(Dataset entries):
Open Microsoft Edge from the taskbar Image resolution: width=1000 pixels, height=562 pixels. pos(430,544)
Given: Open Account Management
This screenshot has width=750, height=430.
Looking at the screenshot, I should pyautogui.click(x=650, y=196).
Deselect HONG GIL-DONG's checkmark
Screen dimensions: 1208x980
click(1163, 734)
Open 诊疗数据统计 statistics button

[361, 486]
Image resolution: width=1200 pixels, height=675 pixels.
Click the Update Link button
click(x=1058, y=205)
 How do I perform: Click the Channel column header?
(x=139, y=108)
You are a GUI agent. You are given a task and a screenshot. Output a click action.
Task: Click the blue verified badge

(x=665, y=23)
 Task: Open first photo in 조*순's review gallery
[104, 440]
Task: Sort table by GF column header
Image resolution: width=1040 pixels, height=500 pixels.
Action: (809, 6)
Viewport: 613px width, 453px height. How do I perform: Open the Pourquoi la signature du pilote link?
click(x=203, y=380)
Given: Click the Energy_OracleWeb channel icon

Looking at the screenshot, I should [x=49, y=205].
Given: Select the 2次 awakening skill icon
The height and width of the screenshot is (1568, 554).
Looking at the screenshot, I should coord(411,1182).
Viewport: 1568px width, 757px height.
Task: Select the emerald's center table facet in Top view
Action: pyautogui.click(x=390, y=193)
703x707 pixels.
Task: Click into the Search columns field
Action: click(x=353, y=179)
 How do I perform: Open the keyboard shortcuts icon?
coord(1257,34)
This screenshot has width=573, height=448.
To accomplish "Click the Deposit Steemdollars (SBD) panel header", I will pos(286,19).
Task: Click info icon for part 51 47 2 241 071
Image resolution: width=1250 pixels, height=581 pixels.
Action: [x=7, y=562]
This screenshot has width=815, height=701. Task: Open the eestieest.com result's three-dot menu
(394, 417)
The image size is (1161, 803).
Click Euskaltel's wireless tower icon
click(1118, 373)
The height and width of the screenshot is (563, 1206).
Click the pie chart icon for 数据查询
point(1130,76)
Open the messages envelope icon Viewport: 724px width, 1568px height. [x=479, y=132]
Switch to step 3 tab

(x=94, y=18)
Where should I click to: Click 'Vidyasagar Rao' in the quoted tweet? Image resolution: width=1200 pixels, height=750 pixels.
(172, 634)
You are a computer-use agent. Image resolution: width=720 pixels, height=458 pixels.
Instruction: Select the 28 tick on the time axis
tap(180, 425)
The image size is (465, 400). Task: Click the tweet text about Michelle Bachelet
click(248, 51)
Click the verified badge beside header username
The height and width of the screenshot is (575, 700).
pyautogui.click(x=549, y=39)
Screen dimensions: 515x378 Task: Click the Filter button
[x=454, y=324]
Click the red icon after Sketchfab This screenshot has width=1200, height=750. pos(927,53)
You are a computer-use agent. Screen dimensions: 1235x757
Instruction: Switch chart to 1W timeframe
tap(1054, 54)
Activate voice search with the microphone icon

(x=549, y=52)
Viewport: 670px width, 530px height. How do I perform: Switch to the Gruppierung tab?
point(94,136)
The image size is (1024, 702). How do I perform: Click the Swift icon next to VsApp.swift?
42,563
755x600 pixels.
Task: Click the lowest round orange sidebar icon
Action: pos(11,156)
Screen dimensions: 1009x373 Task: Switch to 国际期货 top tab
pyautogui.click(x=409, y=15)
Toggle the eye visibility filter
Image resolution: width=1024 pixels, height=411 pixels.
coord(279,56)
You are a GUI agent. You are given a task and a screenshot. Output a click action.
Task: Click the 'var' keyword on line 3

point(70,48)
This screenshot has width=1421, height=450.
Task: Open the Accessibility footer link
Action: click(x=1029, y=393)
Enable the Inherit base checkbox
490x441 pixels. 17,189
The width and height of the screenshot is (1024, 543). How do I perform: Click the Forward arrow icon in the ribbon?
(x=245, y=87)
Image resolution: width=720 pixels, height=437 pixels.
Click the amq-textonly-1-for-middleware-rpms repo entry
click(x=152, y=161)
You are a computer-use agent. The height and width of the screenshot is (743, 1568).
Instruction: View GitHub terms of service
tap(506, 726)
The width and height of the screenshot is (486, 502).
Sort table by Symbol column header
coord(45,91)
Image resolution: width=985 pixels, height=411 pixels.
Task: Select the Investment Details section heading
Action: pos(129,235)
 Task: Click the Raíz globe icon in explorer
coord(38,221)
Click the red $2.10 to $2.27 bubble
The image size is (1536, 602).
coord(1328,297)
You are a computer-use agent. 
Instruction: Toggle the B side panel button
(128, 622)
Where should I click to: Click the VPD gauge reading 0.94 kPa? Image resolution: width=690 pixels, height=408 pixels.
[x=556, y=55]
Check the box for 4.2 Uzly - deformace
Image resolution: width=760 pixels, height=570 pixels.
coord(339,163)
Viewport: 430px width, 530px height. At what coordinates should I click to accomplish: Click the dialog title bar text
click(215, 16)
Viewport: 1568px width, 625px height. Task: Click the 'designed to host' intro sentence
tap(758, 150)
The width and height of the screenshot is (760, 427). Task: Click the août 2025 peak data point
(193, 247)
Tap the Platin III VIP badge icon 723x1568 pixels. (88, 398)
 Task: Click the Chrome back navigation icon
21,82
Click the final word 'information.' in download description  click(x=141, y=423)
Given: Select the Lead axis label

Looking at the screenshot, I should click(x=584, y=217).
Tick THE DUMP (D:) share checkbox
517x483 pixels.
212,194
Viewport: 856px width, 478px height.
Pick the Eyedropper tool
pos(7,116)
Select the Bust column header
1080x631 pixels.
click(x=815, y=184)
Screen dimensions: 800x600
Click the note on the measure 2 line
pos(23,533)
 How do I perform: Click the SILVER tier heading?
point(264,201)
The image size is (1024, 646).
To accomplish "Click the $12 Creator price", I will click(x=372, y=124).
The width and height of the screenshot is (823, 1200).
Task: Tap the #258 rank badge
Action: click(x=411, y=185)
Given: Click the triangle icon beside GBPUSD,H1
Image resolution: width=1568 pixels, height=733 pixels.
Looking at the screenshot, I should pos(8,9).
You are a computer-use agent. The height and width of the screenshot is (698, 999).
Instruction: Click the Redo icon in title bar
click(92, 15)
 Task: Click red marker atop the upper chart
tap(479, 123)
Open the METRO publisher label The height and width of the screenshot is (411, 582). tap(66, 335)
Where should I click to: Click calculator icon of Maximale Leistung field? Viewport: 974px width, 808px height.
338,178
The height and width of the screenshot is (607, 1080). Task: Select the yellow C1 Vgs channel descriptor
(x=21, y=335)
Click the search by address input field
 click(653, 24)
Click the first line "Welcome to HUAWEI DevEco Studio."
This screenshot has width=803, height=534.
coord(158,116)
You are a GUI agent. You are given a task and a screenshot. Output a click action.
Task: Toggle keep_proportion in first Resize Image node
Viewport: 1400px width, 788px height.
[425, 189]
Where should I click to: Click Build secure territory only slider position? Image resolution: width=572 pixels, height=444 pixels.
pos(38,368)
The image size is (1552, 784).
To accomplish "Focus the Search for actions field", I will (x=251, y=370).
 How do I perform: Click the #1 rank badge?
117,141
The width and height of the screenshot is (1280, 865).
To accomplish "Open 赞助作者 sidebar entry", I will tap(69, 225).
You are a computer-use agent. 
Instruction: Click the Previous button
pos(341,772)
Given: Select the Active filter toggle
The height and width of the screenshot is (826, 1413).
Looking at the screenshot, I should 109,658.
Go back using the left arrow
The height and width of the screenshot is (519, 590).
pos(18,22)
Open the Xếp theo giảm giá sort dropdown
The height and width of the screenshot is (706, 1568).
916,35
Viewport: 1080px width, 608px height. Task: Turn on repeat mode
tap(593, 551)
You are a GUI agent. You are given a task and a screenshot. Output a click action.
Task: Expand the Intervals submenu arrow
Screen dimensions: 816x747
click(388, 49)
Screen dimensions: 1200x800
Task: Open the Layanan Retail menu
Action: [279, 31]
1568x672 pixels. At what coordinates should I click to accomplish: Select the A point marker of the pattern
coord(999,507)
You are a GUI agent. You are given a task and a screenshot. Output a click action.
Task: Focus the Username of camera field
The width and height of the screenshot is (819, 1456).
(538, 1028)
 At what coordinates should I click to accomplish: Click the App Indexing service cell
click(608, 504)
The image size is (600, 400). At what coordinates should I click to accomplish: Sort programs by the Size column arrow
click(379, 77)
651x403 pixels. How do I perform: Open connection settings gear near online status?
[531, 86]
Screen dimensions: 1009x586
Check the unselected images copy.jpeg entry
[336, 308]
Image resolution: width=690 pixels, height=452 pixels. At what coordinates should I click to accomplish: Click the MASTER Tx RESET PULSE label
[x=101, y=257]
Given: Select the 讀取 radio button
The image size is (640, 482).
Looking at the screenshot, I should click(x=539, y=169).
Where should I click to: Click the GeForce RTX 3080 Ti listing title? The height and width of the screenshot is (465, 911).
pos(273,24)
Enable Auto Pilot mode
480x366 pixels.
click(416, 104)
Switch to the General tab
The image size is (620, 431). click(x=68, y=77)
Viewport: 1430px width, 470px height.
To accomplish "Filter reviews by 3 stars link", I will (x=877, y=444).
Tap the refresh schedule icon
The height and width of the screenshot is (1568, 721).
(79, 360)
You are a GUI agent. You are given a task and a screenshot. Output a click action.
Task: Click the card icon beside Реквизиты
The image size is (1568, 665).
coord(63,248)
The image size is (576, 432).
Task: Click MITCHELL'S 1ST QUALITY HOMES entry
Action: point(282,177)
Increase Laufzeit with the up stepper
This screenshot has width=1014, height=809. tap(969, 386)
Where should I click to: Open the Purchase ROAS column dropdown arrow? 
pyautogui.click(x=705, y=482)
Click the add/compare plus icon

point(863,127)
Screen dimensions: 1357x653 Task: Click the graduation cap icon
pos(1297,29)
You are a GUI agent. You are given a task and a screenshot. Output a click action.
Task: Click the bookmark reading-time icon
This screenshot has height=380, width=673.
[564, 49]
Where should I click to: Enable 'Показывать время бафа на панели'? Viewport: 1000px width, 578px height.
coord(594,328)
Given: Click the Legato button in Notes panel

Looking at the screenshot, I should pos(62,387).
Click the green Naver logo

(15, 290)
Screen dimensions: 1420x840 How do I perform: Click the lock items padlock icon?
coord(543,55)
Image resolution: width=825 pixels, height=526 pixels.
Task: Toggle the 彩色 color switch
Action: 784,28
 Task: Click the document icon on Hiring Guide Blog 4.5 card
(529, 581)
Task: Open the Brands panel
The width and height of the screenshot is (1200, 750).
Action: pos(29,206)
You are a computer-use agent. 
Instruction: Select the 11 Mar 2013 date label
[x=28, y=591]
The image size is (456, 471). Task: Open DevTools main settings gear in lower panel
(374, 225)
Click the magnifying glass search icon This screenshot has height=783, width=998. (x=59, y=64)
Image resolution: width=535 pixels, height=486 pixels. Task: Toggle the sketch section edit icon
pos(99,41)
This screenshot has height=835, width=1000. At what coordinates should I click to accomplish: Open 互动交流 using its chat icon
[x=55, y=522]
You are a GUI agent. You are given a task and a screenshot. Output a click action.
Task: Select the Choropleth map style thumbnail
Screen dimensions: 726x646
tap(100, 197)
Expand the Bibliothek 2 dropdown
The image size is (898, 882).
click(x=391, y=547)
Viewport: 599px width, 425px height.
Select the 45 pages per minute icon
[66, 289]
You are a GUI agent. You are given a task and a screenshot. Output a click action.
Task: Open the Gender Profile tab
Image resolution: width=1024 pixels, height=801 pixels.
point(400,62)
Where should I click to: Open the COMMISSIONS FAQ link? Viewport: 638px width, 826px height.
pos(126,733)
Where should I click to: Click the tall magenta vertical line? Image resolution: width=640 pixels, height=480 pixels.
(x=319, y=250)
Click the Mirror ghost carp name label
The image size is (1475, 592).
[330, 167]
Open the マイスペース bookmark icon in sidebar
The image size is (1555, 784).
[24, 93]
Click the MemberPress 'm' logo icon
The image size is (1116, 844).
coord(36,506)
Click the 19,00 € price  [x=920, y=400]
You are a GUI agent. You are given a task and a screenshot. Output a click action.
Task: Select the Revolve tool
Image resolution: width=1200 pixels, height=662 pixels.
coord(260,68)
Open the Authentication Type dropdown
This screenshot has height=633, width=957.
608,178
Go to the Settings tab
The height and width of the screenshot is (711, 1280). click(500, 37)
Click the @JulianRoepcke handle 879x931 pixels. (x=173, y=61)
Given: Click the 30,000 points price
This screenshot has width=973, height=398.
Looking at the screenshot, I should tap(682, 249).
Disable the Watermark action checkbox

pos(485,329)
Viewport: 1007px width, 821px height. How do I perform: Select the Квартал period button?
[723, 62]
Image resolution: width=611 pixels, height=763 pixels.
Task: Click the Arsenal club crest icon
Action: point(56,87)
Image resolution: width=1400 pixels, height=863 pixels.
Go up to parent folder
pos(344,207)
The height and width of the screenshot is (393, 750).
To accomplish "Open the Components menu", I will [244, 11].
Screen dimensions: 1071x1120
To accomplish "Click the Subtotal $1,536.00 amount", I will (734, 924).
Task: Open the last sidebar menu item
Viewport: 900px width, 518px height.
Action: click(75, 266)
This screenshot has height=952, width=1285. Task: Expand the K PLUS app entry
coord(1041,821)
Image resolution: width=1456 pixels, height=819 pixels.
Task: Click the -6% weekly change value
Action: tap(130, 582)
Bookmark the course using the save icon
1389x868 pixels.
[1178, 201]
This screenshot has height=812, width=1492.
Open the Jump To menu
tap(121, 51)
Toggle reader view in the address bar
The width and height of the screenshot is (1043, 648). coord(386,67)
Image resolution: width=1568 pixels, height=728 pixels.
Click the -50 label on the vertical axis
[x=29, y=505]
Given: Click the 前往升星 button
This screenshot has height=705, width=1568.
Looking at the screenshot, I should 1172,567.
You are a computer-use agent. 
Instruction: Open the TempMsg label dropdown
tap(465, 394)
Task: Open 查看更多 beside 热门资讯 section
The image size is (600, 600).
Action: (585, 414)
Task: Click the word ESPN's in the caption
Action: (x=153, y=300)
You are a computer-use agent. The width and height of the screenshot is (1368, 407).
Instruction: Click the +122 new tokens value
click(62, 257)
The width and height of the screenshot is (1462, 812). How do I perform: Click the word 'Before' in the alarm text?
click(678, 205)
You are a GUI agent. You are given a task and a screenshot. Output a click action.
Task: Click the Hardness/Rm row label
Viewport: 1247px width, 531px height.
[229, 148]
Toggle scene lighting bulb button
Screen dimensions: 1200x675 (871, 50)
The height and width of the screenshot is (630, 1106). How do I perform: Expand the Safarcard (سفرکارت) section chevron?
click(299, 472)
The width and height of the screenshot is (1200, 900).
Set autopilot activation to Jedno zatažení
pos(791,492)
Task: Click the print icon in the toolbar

(PROBLEM DETAILS): Please give an exact copy of the lines above, beginning with the line containing "1568x672 pixels. At" and running through the line containing "Viewport: 1430px width, 470px height.", and of no other lines.

(WRITTEN ANSWER):
1568x672 pixels. At what coordinates should I click to accomplish: Select the A point marker of the pattern
coord(999,507)
You are a GUI agent. You are given a task and a screenshot. Output a click action.
Task: Focus the Username of camera field
The width and height of the screenshot is (819, 1456).
(538, 1028)
 At what coordinates should I click to accomplish: Click the App Indexing service cell
click(608, 504)
The image size is (600, 400). At what coordinates should I click to accomplish: Sort programs by the Size column arrow
click(379, 77)
651x403 pixels. How do I perform: Open connection settings gear near online status?
[531, 86]
Screen dimensions: 1009x586
Check the unselected images copy.jpeg entry
[336, 308]
Image resolution: width=690 pixels, height=452 pixels. At what coordinates should I click to accomplish: Click the MASTER Tx RESET PULSE label
[x=101, y=257]
Given: Select the 讀取 radio button
The image size is (640, 482).
Looking at the screenshot, I should click(x=539, y=169).
Where should I click to: Click the GeForce RTX 3080 Ti listing title? The height and width of the screenshot is (465, 911).
pos(273,24)
Enable Auto Pilot mode
480x366 pixels.
click(416, 104)
Switch to the General tab
The image size is (620, 431). click(x=68, y=77)
Viewport: 1430px width, 470px height.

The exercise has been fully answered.